• **PROBLEMA BREVE**
Conta le righe delle voci seguenti che contengono la stringa "card", distinguendo tra maiuscole e minuscole. Indica solo il numero.

++++++++

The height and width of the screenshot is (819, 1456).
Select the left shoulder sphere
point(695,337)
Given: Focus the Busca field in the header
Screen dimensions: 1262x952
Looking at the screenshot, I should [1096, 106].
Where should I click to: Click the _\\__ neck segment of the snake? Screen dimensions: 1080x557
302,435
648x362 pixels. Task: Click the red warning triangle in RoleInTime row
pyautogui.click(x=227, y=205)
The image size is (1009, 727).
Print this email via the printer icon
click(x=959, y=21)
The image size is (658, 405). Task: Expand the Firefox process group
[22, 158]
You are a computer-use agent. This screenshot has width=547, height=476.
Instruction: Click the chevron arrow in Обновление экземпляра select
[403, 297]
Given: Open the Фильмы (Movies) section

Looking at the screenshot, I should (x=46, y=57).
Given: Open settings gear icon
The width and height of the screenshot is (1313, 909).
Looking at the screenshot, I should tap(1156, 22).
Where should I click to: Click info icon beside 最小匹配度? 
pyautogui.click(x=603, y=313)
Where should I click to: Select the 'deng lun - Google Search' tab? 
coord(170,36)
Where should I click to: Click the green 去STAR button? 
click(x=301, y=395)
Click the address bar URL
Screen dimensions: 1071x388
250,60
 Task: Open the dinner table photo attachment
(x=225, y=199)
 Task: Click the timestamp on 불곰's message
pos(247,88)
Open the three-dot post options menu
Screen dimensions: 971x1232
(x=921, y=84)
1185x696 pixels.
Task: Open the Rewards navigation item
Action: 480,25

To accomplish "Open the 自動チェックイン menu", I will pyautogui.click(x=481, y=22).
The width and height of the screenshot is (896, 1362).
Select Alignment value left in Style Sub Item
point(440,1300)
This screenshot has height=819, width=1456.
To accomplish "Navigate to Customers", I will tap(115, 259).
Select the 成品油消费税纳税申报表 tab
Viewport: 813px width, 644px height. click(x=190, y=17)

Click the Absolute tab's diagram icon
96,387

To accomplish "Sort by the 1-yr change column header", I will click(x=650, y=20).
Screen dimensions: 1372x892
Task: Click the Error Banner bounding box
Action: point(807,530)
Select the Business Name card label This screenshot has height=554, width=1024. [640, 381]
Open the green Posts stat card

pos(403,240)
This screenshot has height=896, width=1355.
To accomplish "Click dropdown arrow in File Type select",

++++++++

• **RISPOSTA AL COMPITO**
2